One popular vow is to lose weight. Nutritionist Heather Rasmussen says for Iowans who’ve already cheated, that’s perfectly fine but now, get back on course to getting healthy.
“It should be done all year ‘round but the new year gives people an opportunity to reevaluate what they’re doing both diet-wise and physical activity,” Rasmussen says, “and maybe to change their mindset and some goals surrounding their health including diet and exercise.”
Just because you didn’t stick with your resolution doesn’t mean the exercise was worthless.
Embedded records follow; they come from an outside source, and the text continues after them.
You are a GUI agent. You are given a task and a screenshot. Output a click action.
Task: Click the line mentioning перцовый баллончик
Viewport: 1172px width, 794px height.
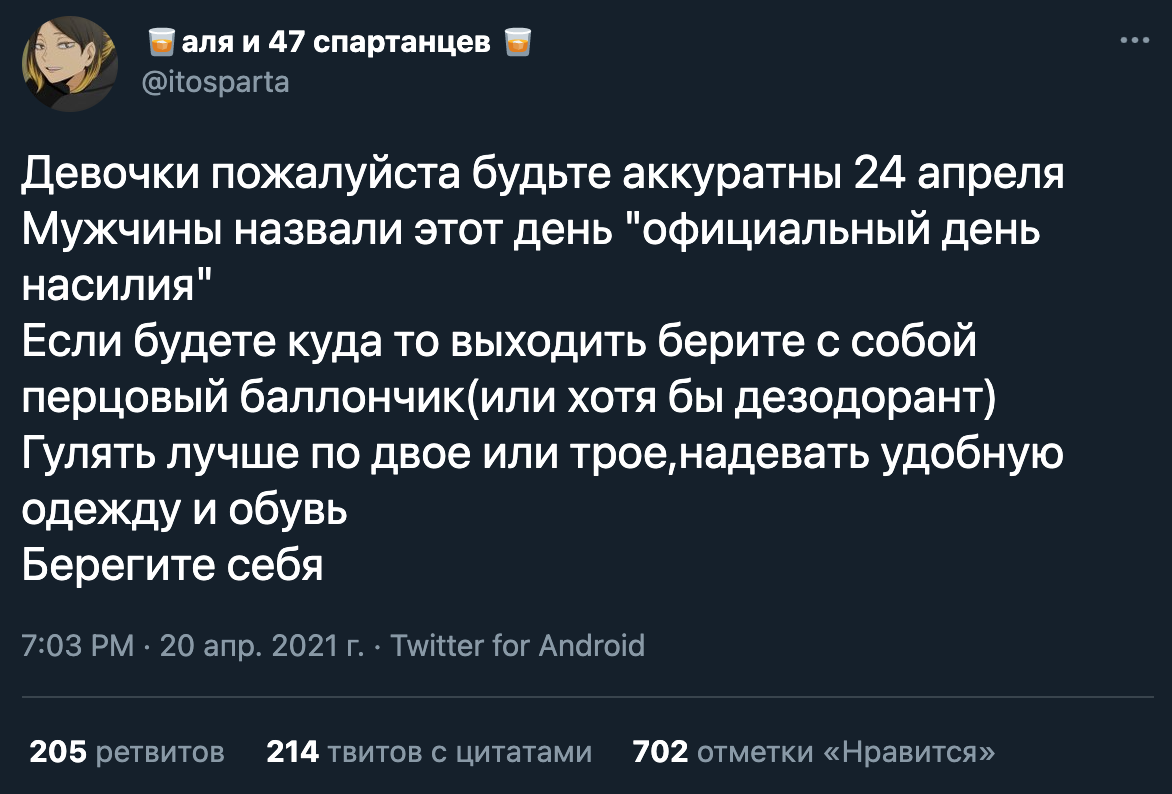[x=508, y=400]
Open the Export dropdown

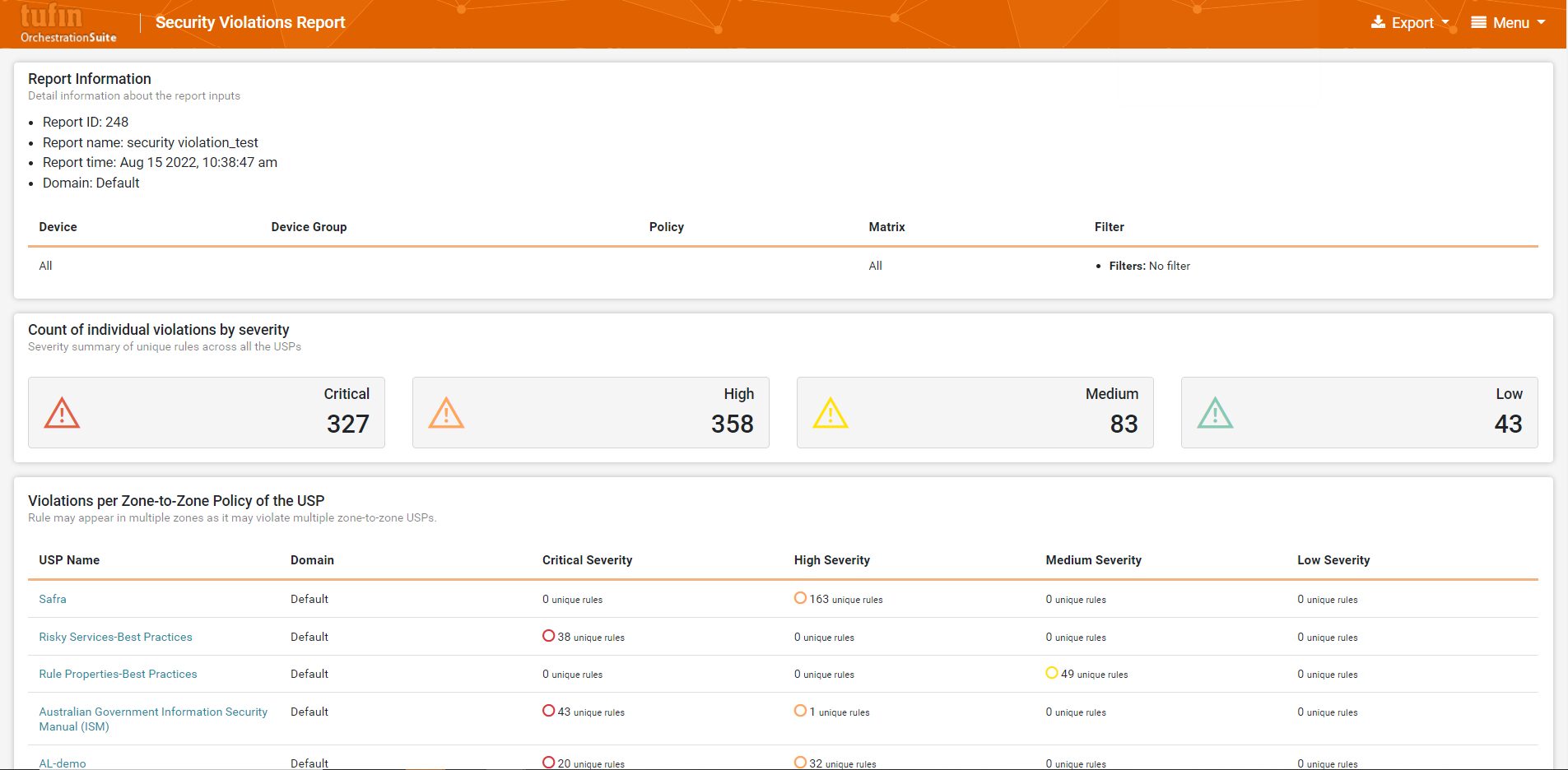[x=1410, y=23]
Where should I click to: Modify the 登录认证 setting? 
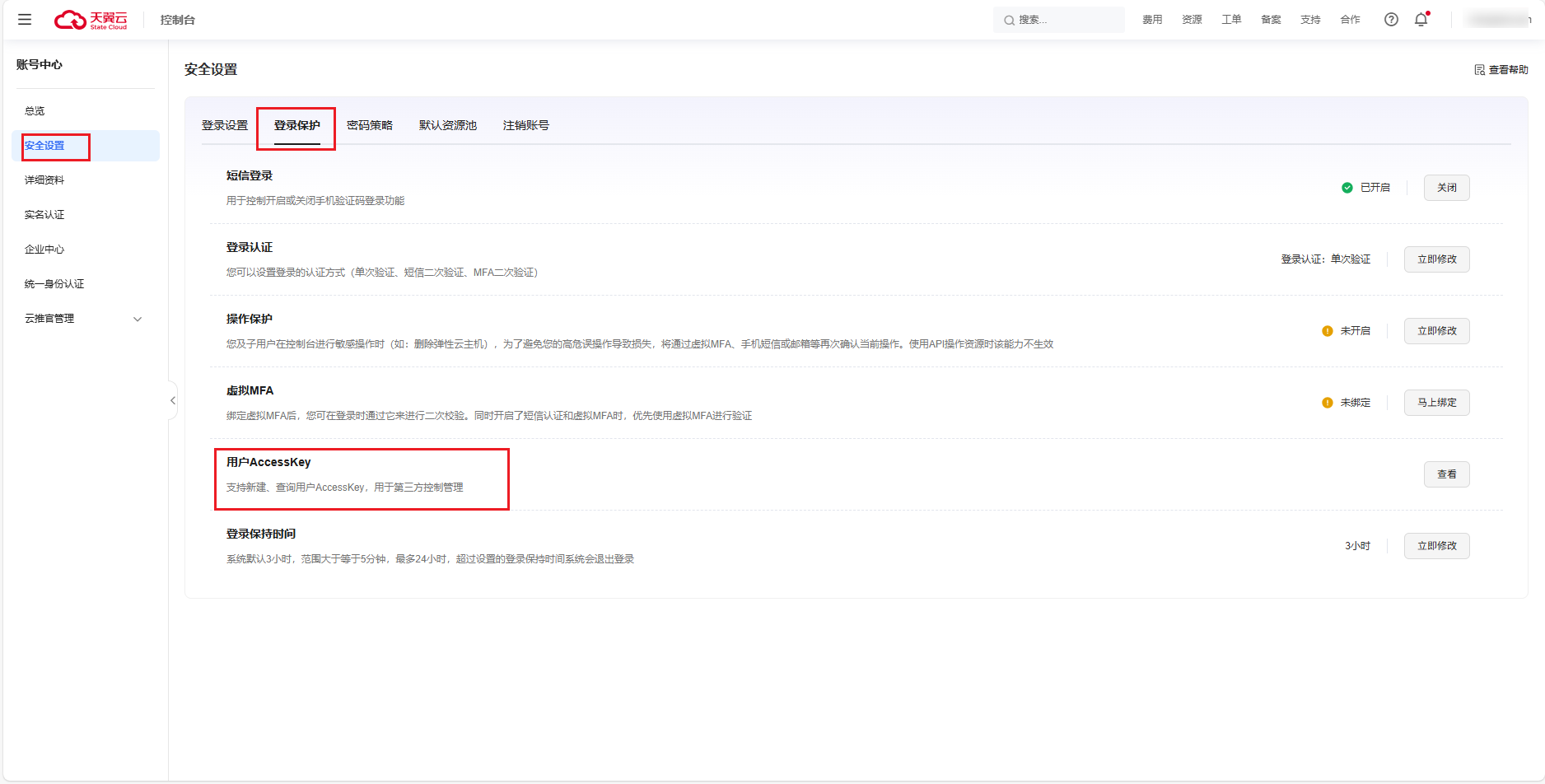coord(1436,259)
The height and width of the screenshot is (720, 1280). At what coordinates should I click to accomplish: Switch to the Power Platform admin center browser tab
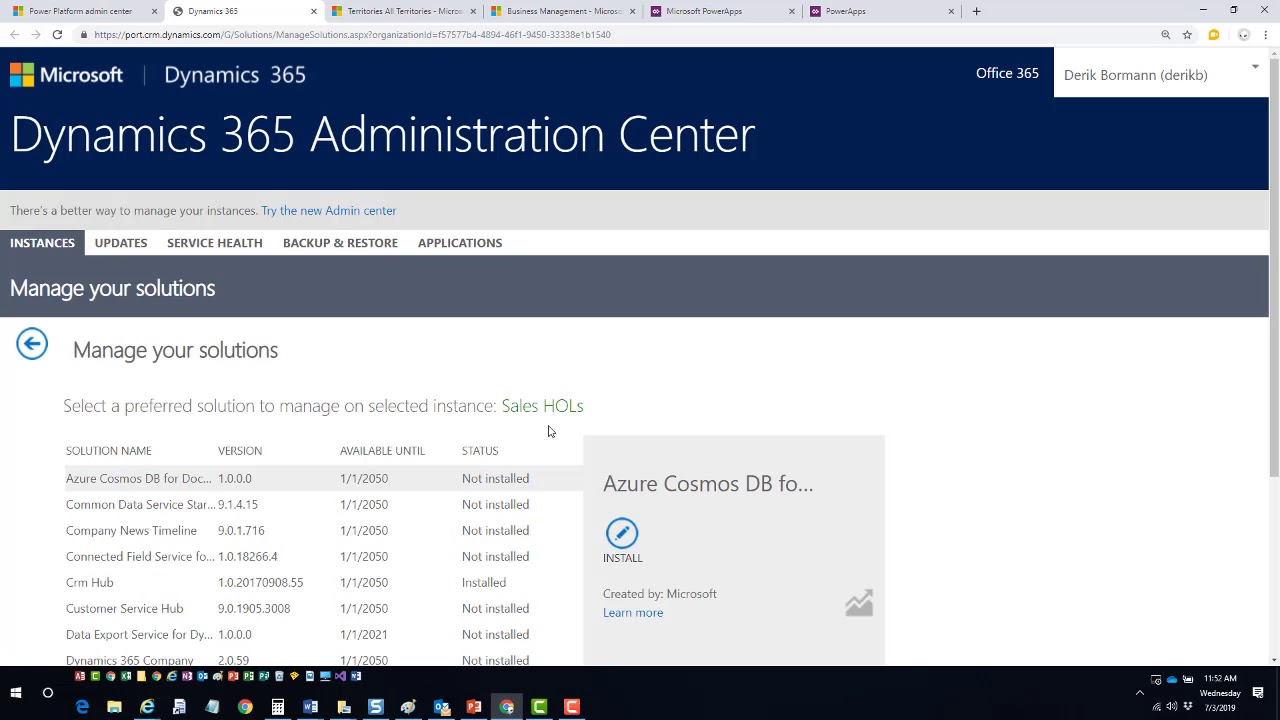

She says anytime you form a goal, it allows you a chance to pause, look over your situation and make changes to your lifestyle, even if the change is temporary.
Rasmussen says permanently changing dietary habits is extremely difficult, so for those trying to stay on the wagon, a slow-and-steady approach may be ideal.
“People get overwhelmed and say, ‘Okay, I’m never going to eat pizza again in my entire life,’ and then they just don’t do it because it’s too much,” Rasmussen says. “Thinking about my patients, what are your short-term goals? I know you want to lose 50 pounds but what do you want to do for this month, or this week?”
If you find yourself slipping on your nutritional mission, it might help to scale back long-term goals in favor of more short-term ones. Good habits, especially ones drastically different from typical lifestyles, are hard to start and even harder to keep.
Research shows that on average, it takes about 66 days for a habit to become automatic.